About this exercise:
Please return every line in the entries below with the word "agent" in it.

Extracted records:
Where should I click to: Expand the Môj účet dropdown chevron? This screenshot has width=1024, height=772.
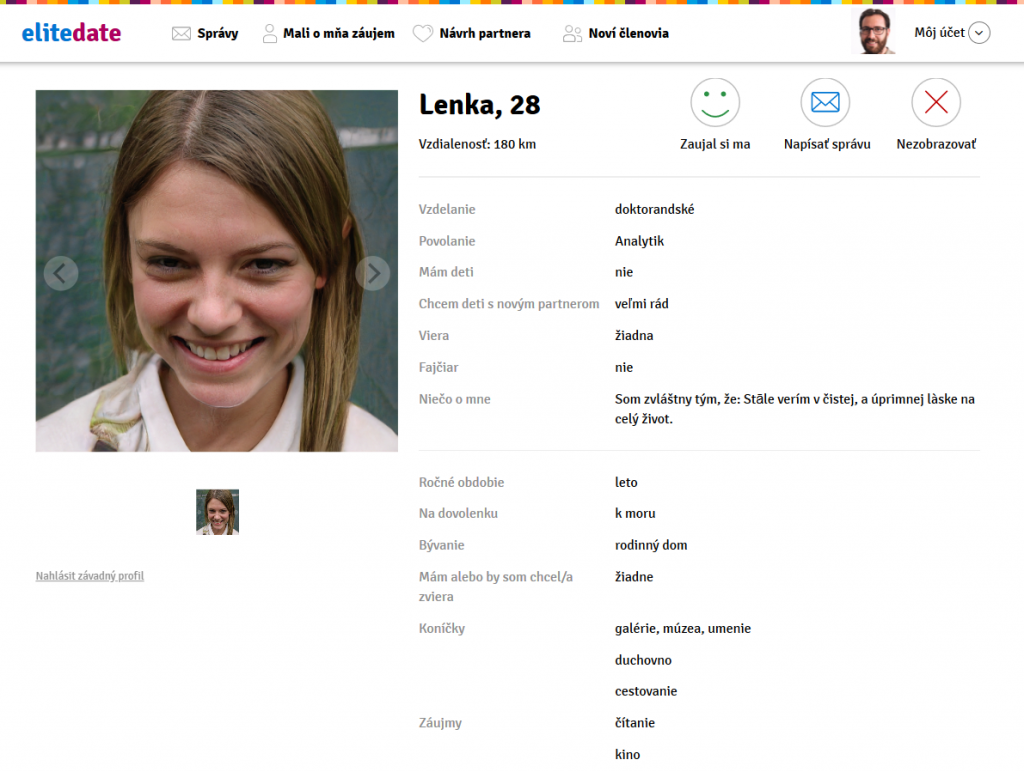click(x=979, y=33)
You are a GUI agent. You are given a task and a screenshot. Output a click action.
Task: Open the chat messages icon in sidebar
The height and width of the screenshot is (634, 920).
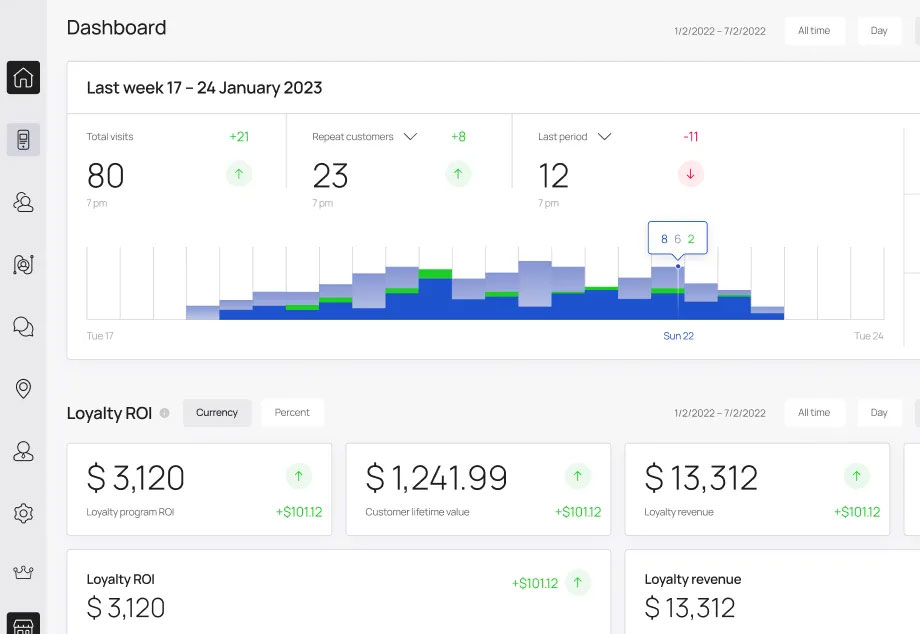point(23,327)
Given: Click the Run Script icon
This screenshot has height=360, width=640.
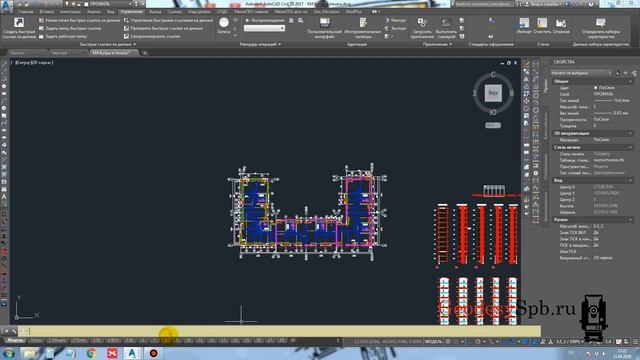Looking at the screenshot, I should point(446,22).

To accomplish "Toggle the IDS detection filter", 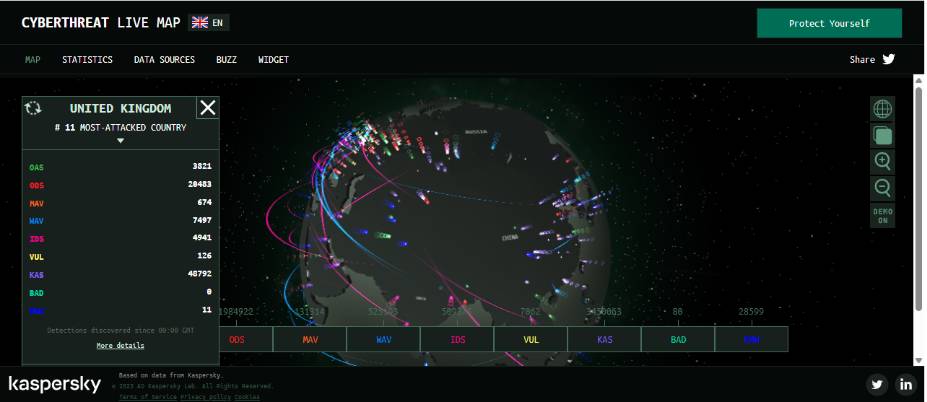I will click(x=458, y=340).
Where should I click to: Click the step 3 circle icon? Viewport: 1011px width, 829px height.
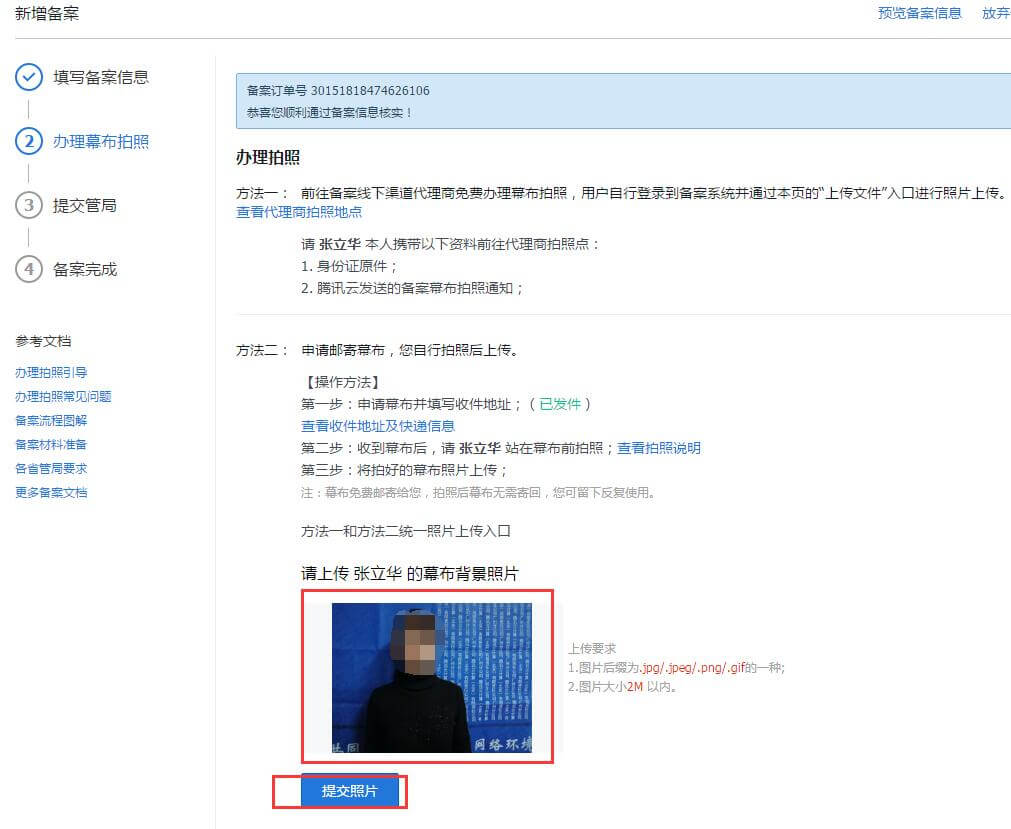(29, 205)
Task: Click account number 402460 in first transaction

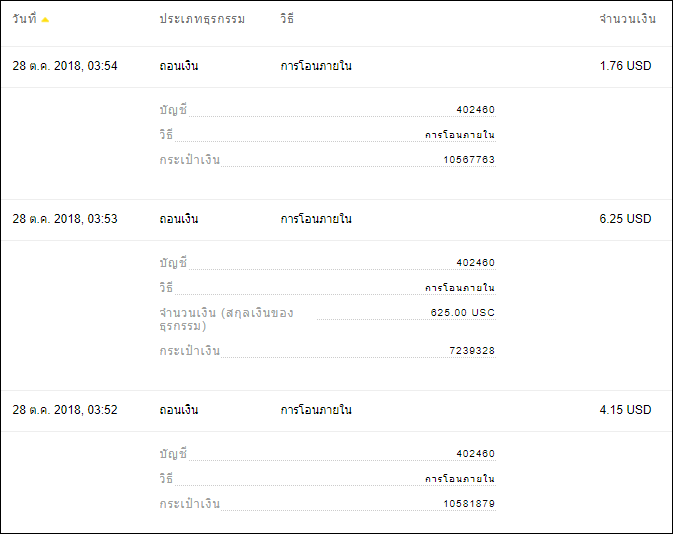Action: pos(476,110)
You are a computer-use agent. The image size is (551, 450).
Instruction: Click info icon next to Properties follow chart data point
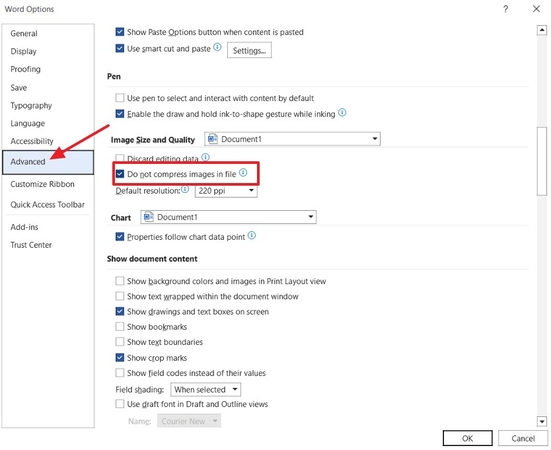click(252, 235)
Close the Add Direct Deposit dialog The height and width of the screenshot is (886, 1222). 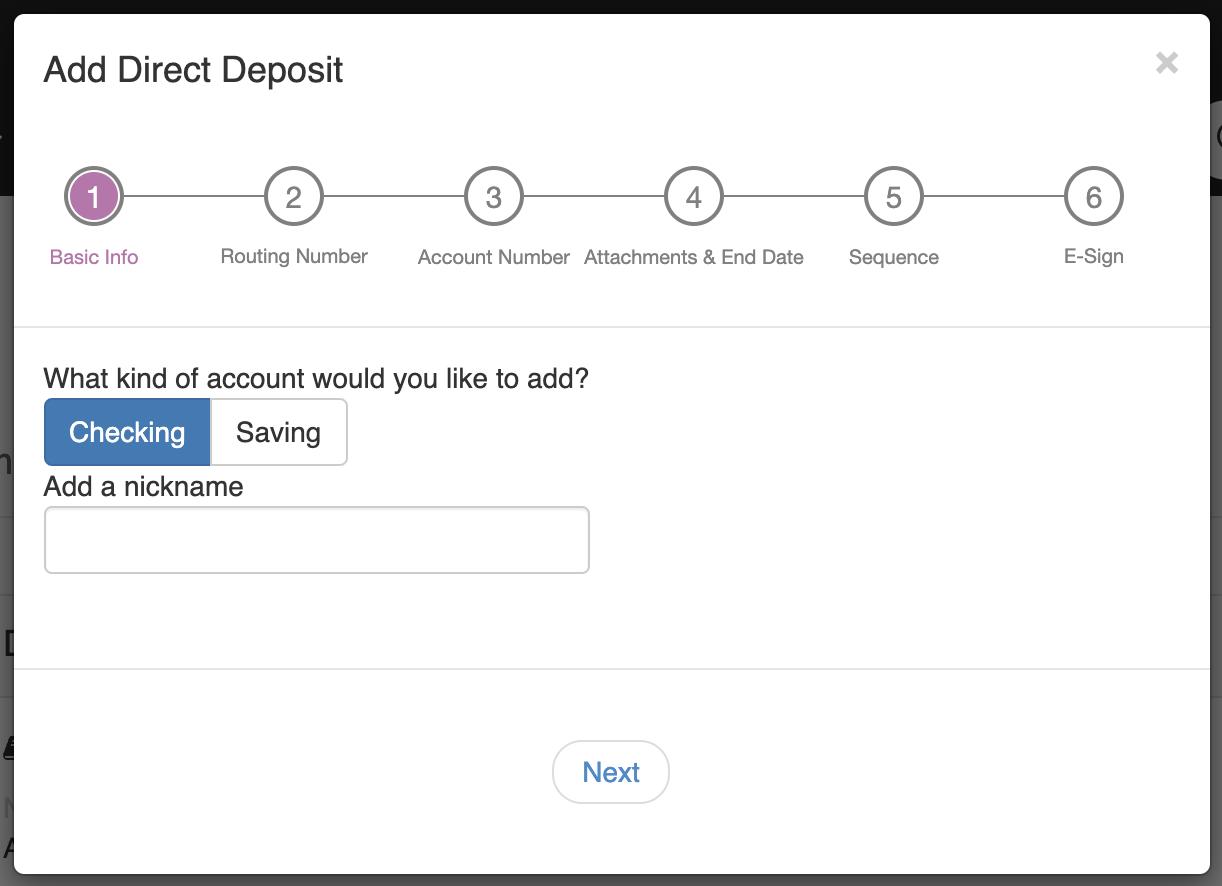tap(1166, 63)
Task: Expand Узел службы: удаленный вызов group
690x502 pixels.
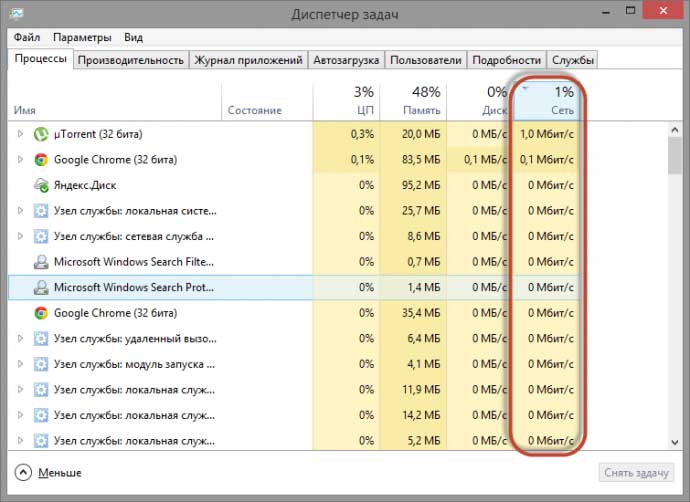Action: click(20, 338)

Final answer:
You are a GUI agent. You are given a task and a screenshot. Output a click action.
You are a computer-use agent. The image size is (551, 450).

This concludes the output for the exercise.